|His house and studio in Oak Park|
|One of the many homes in Oak Park that Wright designed|
-Taliesin (near Spring Green, Wisconsin)
Taliesin was the summer home of Wright, its construction began in 1911, two years after he left his first wife to be with another woman. The area Taliesin is located in held roots connected to his maternal family; the valley had been originally settled by his mother's family during the American Civil War. As a young boy, Wright's mother had sent him to the valley every summer. Taliesin is the name of a Welsh bard (Wright's ethnic background was Welsh) whose name means "shining brow" or "radiant brow." He positioned the home on the "brow" of a hill, a beloved favorite of his dating back to childhood, rather than on the peak so that Taliesin would appear as though it arose naturally from the landscape. Tragically, in 1914 Taliesin burned to the ground, a result of a fire deliberately set by a servant whom Wright had recently hired. Seven people were also murdered by the man, including the woman who Wright had left his first wife for. Wright would rebuild the house, dubbing it Taliesin II but it was subsequently destroyed by fire again. The rebuilding of Taliesin III began once more and is the structure that visitors tour today. It's been said that Wright used Taliesin as a means of cultivating his ideas of organic architecture; sand from the nearby Wisconsin River was mixed into the stucco walls to evoke the river's sandbars. Wright's connection with Taliesin remained strong for the rest of his life and he even purchased the surrounding land, making his estate boast more than 500 acres.

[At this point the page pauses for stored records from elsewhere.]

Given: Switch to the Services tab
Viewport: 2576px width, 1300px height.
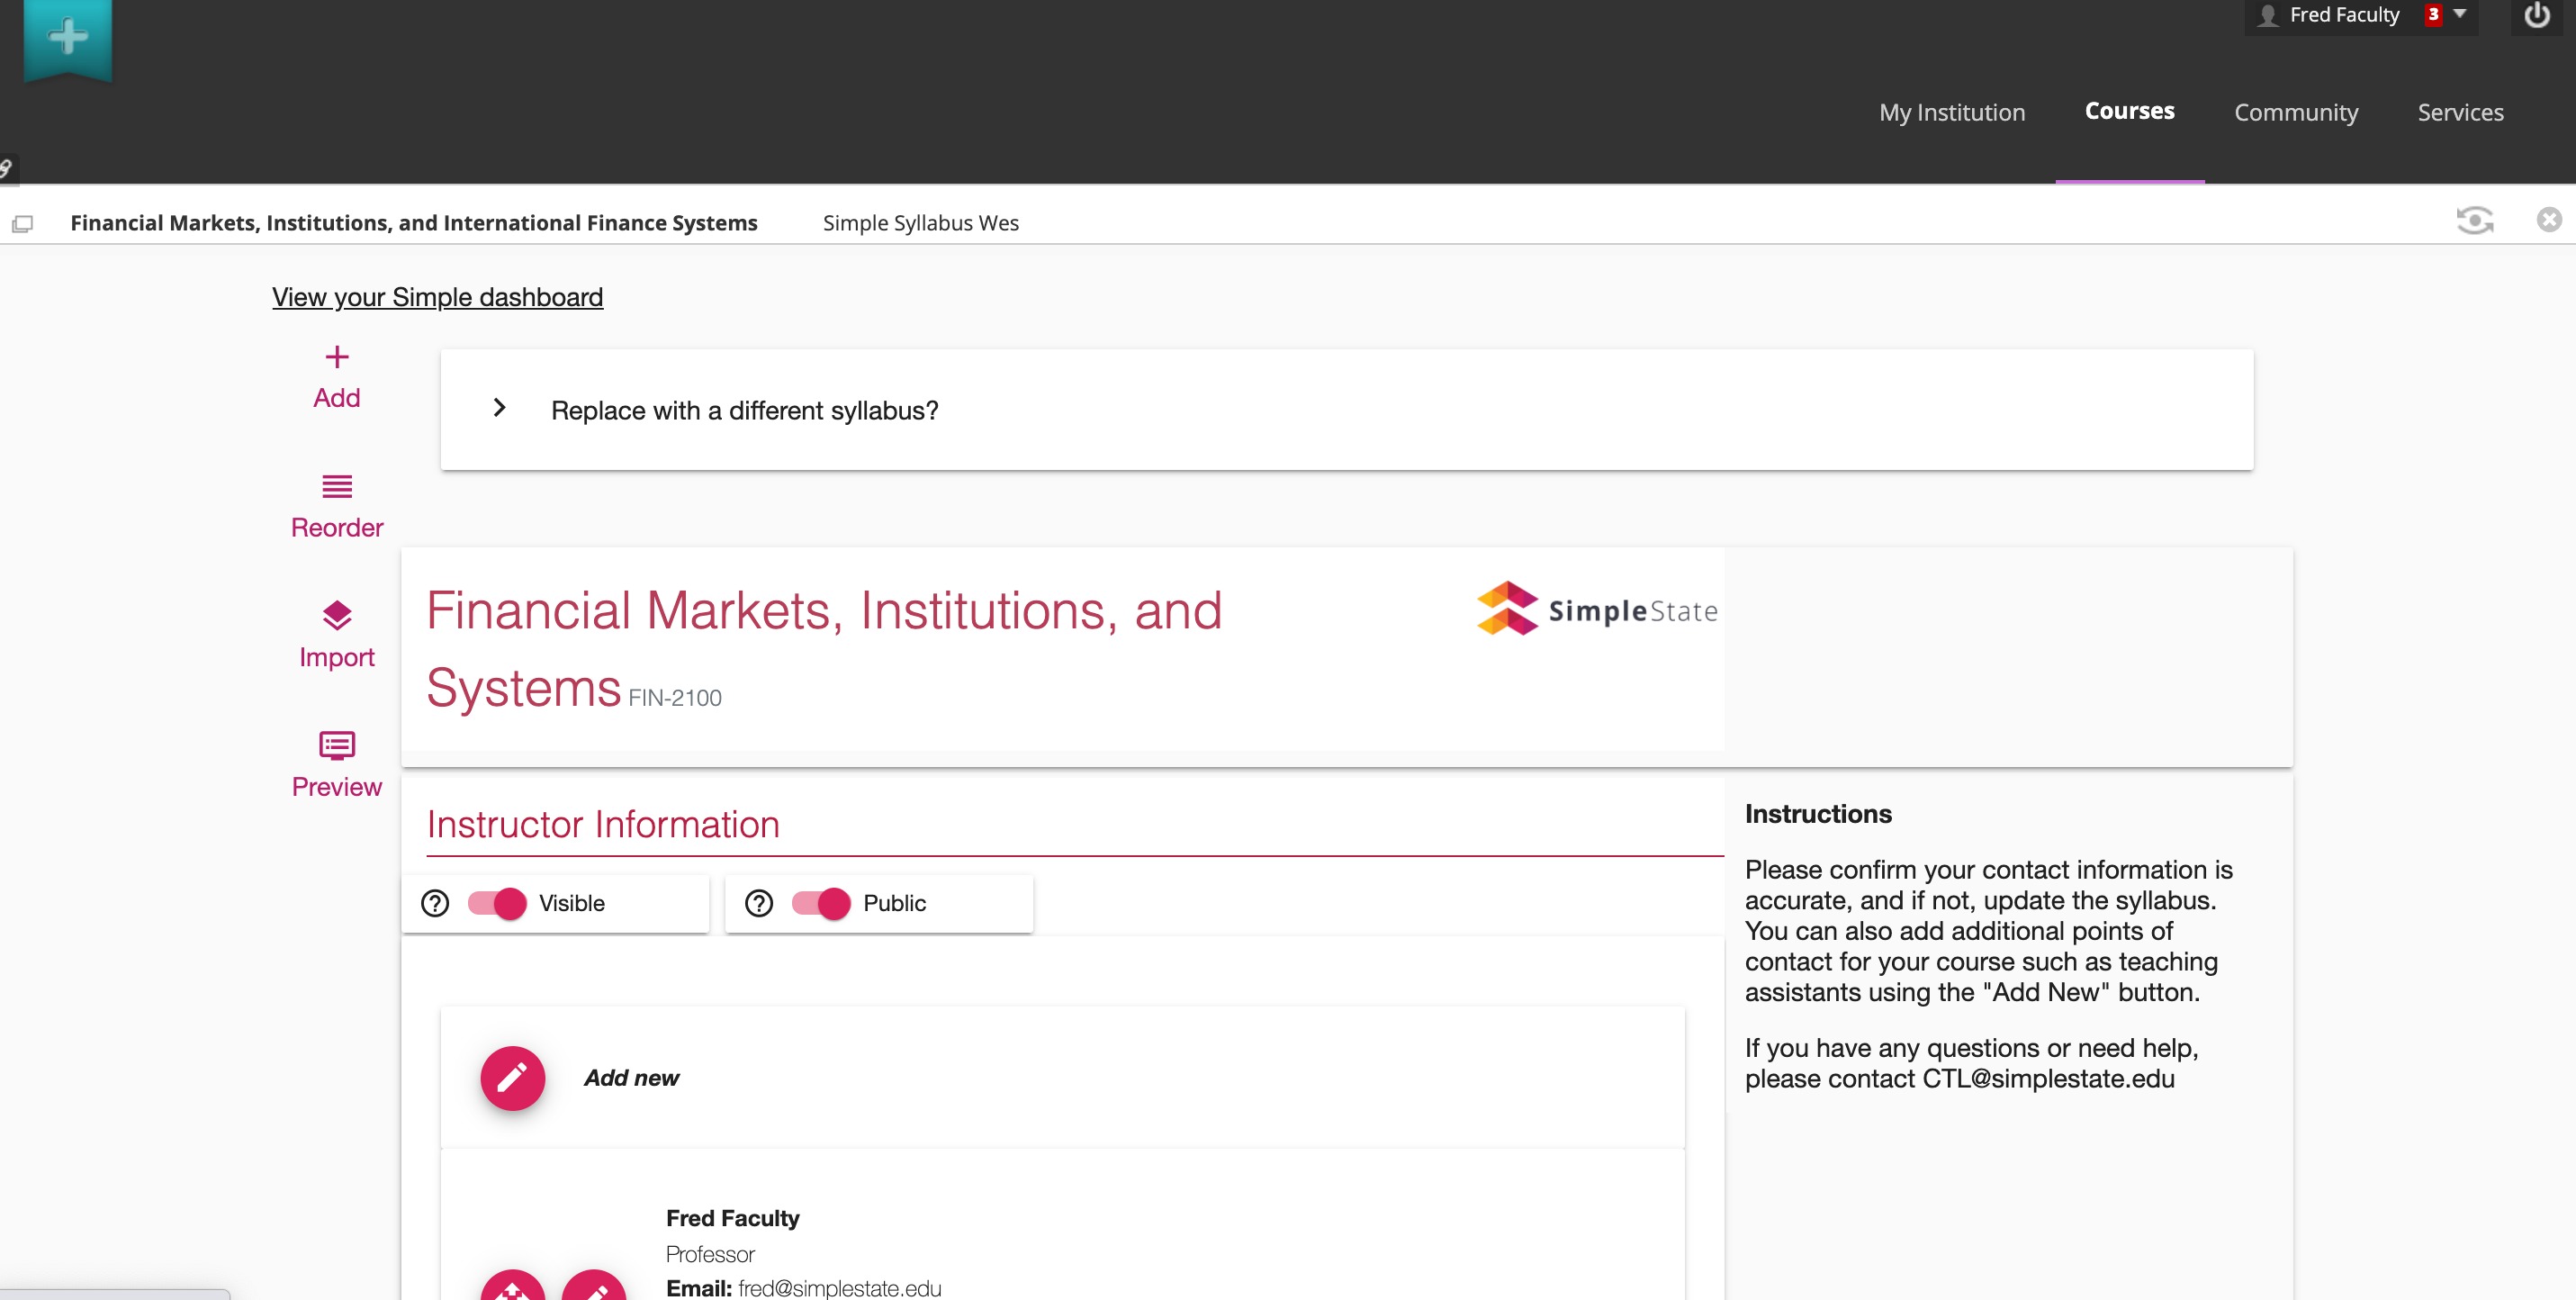Looking at the screenshot, I should pyautogui.click(x=2460, y=112).
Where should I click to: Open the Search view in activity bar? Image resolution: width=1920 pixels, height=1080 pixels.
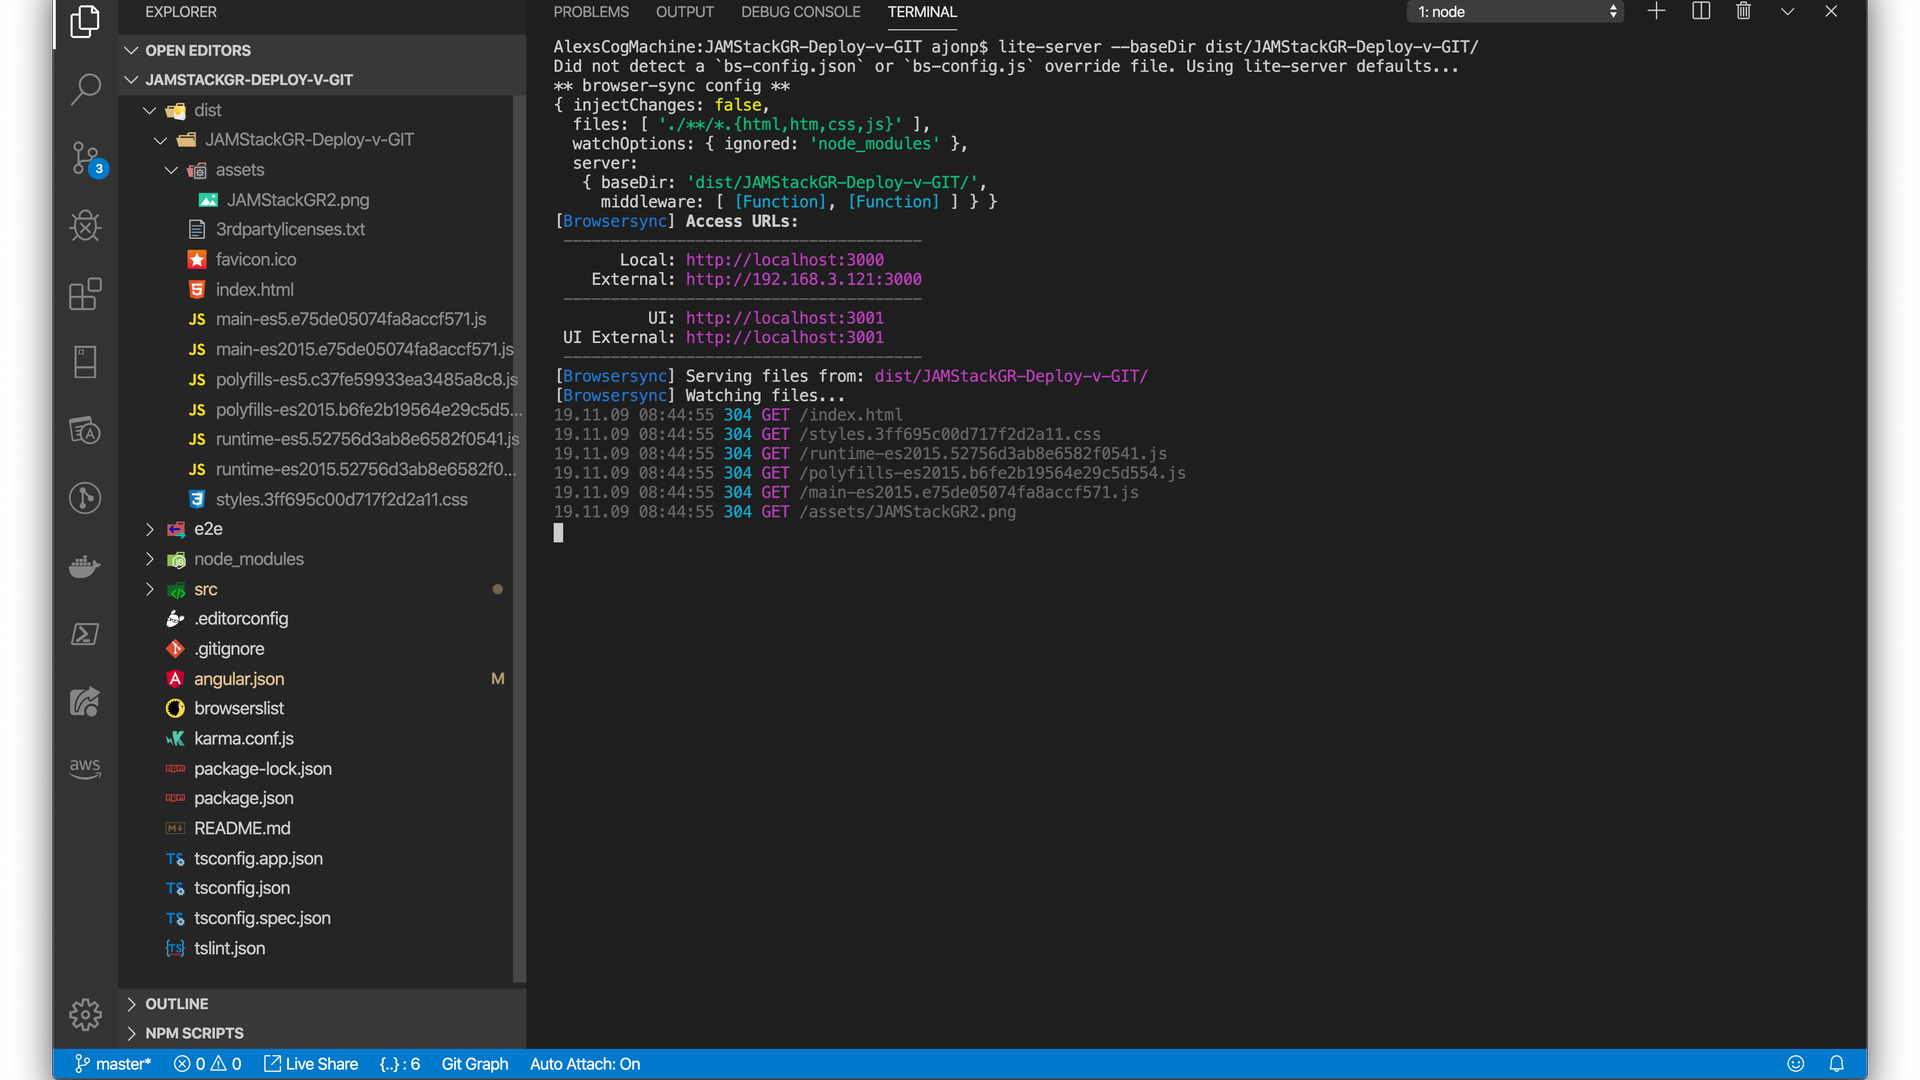pos(85,89)
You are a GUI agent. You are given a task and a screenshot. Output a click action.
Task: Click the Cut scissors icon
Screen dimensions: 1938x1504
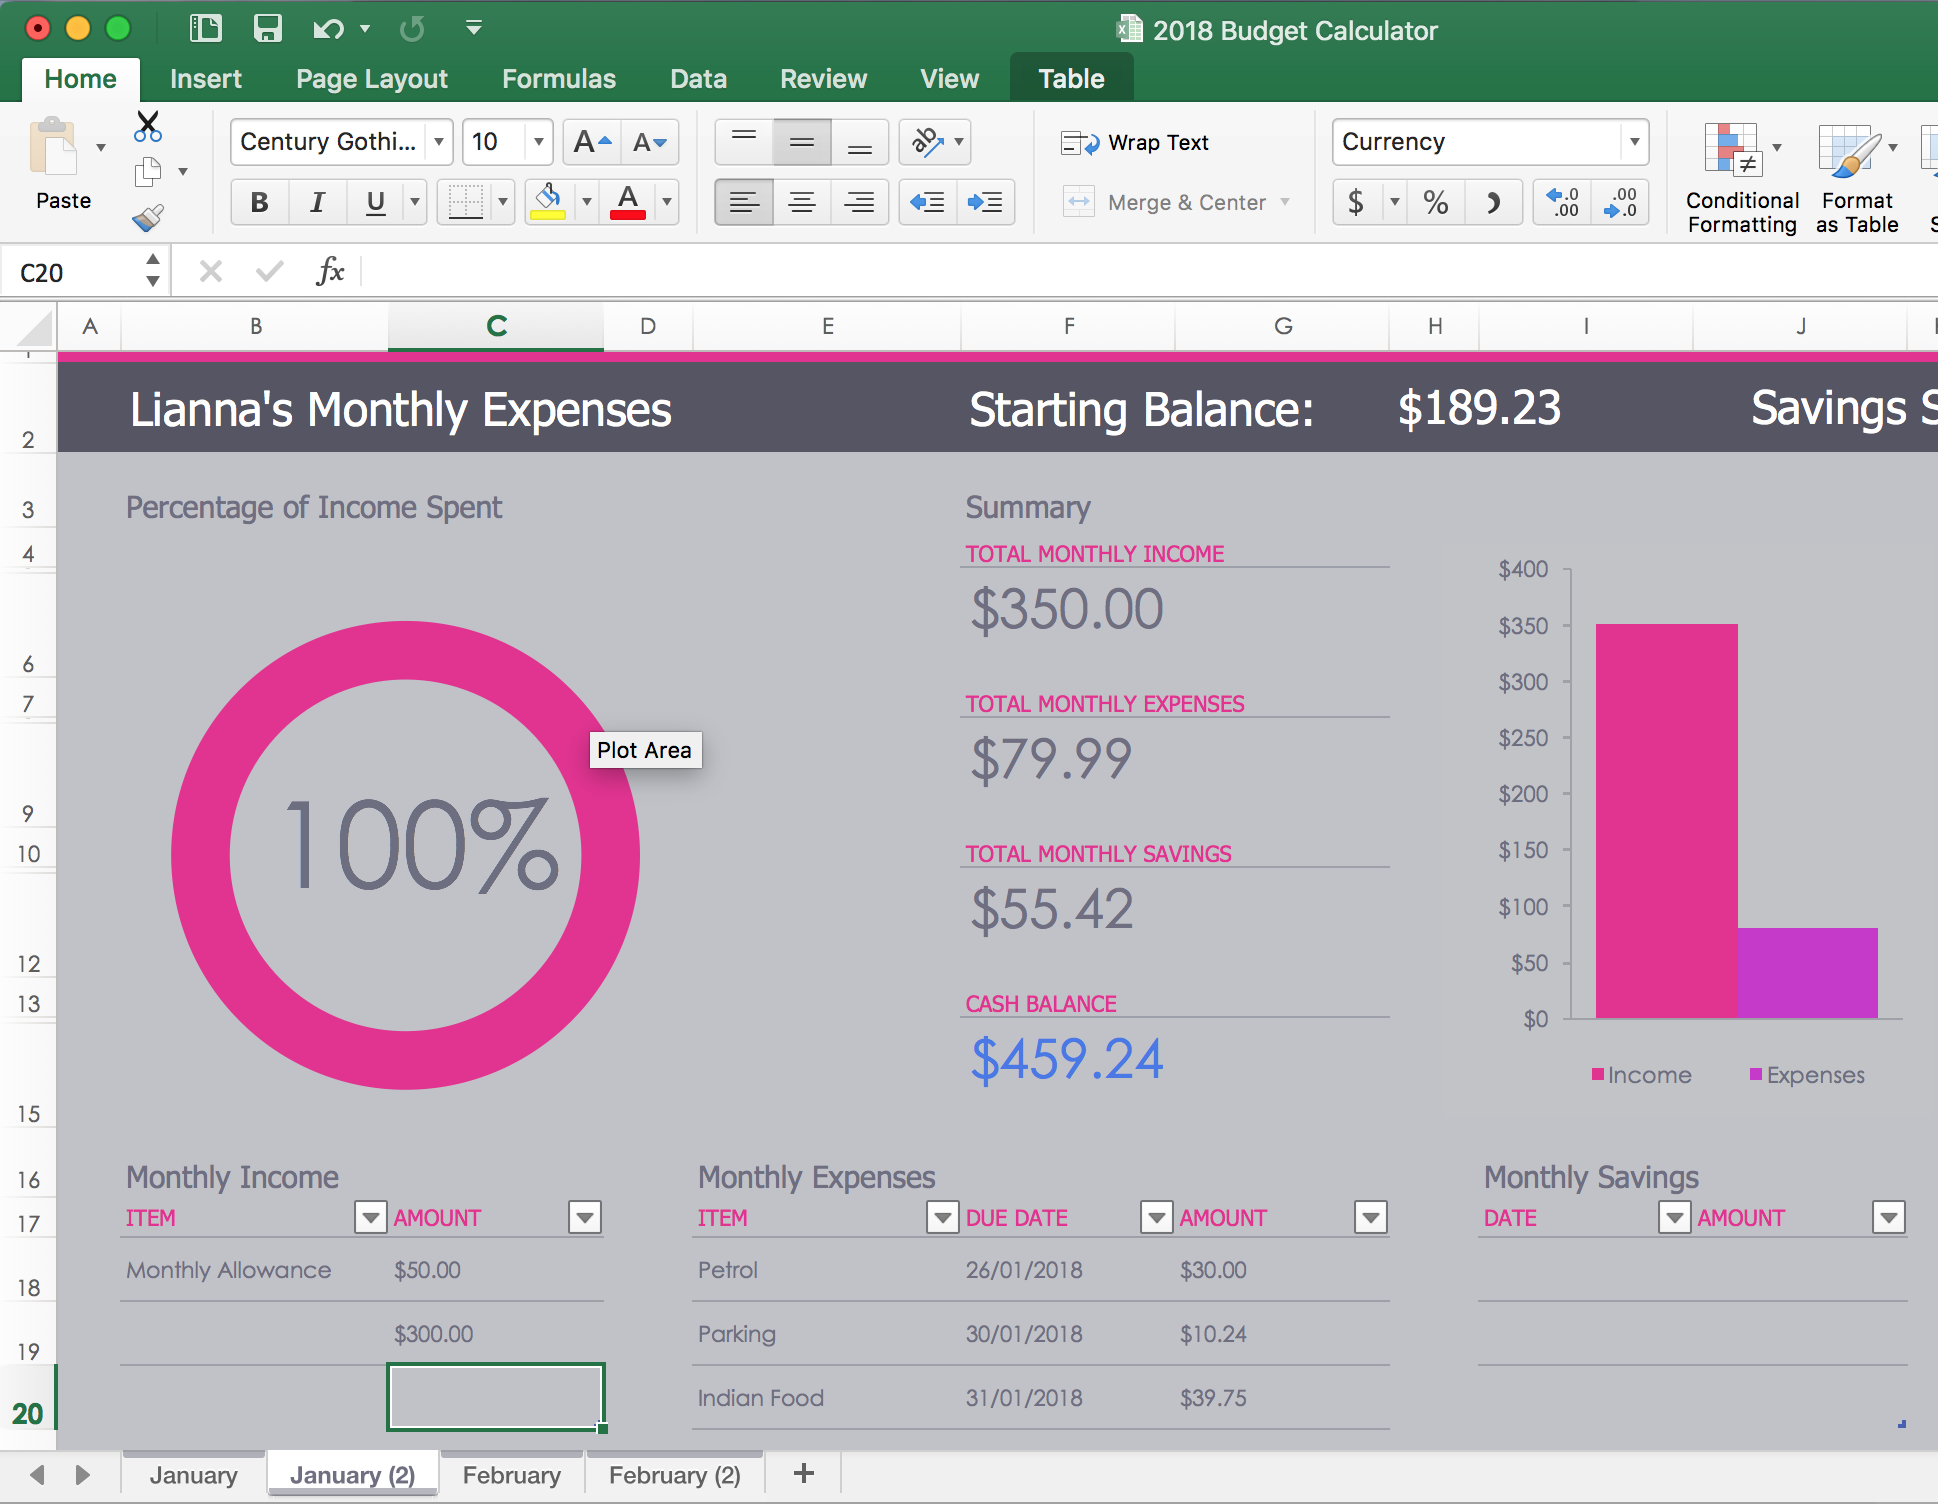[x=148, y=127]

The Robie House, as it is commonly known, was designed and built in the early 20th century and is thought to be one of the greatest testaments of Wright's Prairie style, the first architectural style that was distinctly American. A house in this style often features a two-story height with wings and/or porches of one story, combined with its site to offer a low, horizontal appearance with the central portion of the house usually being higher than the adjacent wings. Like many other Wright properties, Wright designed the interiors and all of the fixtures in the Robie house. The Robie House is the only building Wright designed that he visited not once but twice to save (it was threatened with demolition on two separate occasions). Today it is part of the University of Chicago campus.
While I've been to New York City dozens of times I've never visited the Solomon R. Guggenheim Museum. I suppose it makes sense since the Upper East Side of Manhattan is not a neighborhood I've been to too often. However, the museum is a building I would definitely like to visit not only for its impressive collection of art works but also for the fact that it is one of Wright's most astounding designs. In 1943 he was asked to design a permanent structure for the growing art collection of the Guggenheim Foundation. It took him 15 years, 700 sketches and six sets of working drawings to create the museum. The building is cylindrical in shape, is wider at the top than the bottom and features a unique ramp gallery that extends from just under the skylight in the ceiling in a long, ongoing spiral along the outer edges of the building until it reaches the ground level.